On December 1 of last year the European Partnership for Alternative Approaches to Animal Testing (EPAA) celebrated its tenth anniversary with a conference in the European Parliament. As part of the conference Julie Girling, Member of the European Parliament and EPAA stakeholder, chaired a roundtable to discuss challenges in developing alternative methods seeking to replace, reduce and refine animal procedures. Around the table were Maurice Whelan from the European Commission Directorate General Joint Research Centre, Erwin Roggen from Novozymes, Sonja Beken from the European Medicines Agency (EMA) and Joop de Knecht from the Organisation for Economic Co-operation and Development (OECD).
How can alternative methods be translated into reliable regulatory methods?
The first step is to engage researchers into the conversation, according to Prof Whelan: we need the output of research programmes to help develop policies and regulations in science. He also recognised the role of risk assessors in early stages of the R&D process to accurately formulate the problem to orientate the research. Dr Beken added that only research can determine the drivers for better safety and efficacy. In her view, regulators should act as an external advisory panel to help identify needs. However, Dr Roggen rightly pointed out that the focus of researchers is not the method itself, which is merely used as a tool to prove or refute a hypothesis. He warned that this can make it difficult to engage scientists in this conversation.
Dr Knecht highlighted EPAA’s work in developing Adverse Outcome Pathways (AOP).
AOPs are used for the risk assessment of chemicals to describe the existing knowledge of the causal links between a molecular initiating event, intermediate events and adverse outcomes at the individual or population level. The AOP developed for skin sensitization is currently used as part of an integrated approach for testing and assessment. Dr Knecht noted that we first have to know for each group of chemicals what events they trigger, sequentially link these events and finally test the pathway. The knowledge regarding each of these events comes from different research laboratories; hence a mutual strategy for developing such pathways is required.
How can we ensure that alternative methods are reliable?
The speakers agreed that for alternative methods to be reliable, the validation process would require well described and detailed methods that could confirm or reject the usefulness of a new method.
According to Prof Whelan, validation should be a confirmatory process rather than an investigative one. He noted that unfortunately this is often the bottleneck due to the current pressure scientists experience to secure funding and to publish their work. Since the method is only the tool scientists use in their research, often little attention is paid to the Material and Methods part of the scientific article.

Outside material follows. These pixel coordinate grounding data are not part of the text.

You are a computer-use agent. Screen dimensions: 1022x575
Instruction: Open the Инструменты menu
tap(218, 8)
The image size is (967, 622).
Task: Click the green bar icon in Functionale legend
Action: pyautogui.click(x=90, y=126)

Dr Beken mentioned that the European Medicines Agency (EMA) has developed validation criteria based on the intended use of alternative methods to ensure reliability. The EMA decides which method is worth validating for which field after an open discussion with stakeholders.
Dr Roggen added that in some cases an alternative method can be reliable when combined with other methods. However, the limitation of this approach lies in a potential incompatibility of a particular chemical with a given method or in the incompatibility of the combination of methods with the current regulatory guidelines. In the latter case, he noted that stakeholders are often reluctant to re-submit a validation application to the regulatory authorities and end up not pursuing the development of the method.

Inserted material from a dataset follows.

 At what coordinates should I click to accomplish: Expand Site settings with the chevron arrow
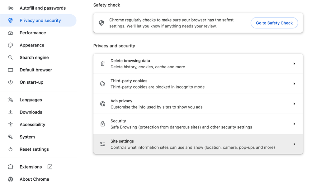(294, 144)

The overall consensus was that implementation of validated alternative methods would benefit from having a consistent global approach. In this sense, EPAA has also been fundamental in fostering international dialogue and convergence seeking to homogenise the validation criteria.
What can be done when an alternative method still has a degree of uncertainty?

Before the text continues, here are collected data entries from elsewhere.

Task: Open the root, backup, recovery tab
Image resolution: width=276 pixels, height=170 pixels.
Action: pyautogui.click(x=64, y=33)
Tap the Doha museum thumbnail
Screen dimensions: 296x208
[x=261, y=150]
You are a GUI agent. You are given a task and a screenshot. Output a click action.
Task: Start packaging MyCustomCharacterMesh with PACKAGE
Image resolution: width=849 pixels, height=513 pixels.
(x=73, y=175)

Dr Knecht explained that a certain level of uncertainty is also present in in vitro methods and that regulatory authorities should establish which degree of uncertainty will be accepted. One of the main challenges when developing an alternative method is to describe its limitations, added Dr Roggen. Regulatory authorities, he said, should put forward a framework to allow for the description of limitations and uncertainties of new methods. This could enable flexibility in the current guidelines to allow for various levels of risk assessment depending on the target. Such a framework will aid the development of alternative methods, their incorporation into guidelines and their downstream implementation in the industry.
Dr Beken added that even when a method is validated that does not imply it is accepted by the regulatory authorities and incorporated into the guidelines. She explained that for a validated method to be accepted by the regulatory authorities it must be tested in parallel with conventional methods to produce data that will confirm the usefulness of the method. The EMA and the European Union Reference Laboratory for alternatives to animal testing (EURL-ECVAM) should work closer together to foster incorporation of alternative methods into guidelines, she added.
Prof Whelan invited everyone to identify opportunities for sharing information on R&D and validation of alternative methods. He emphasised that the process is as important as the final result and that sharing case studies will help to get a common understanding of the process.
The panel discussion revealed a shared interest in developing a clear risk assessment framework for alternative methods. Such a framework should aim to include guidelines on the development, predictability, validation and regulatory acceptance of these methods. To achieve this objective it is required to bring together basic research, industry and regulators: the EPAA initiative could be the way forward.
Despite the advances in the field made to date, scientists’ engagement with regulatory authorities, together with an accurate description of scientific methods and more flexibility in the regulatory guidelines, would allow for a faster and more efficient development and uptake of alternative methods.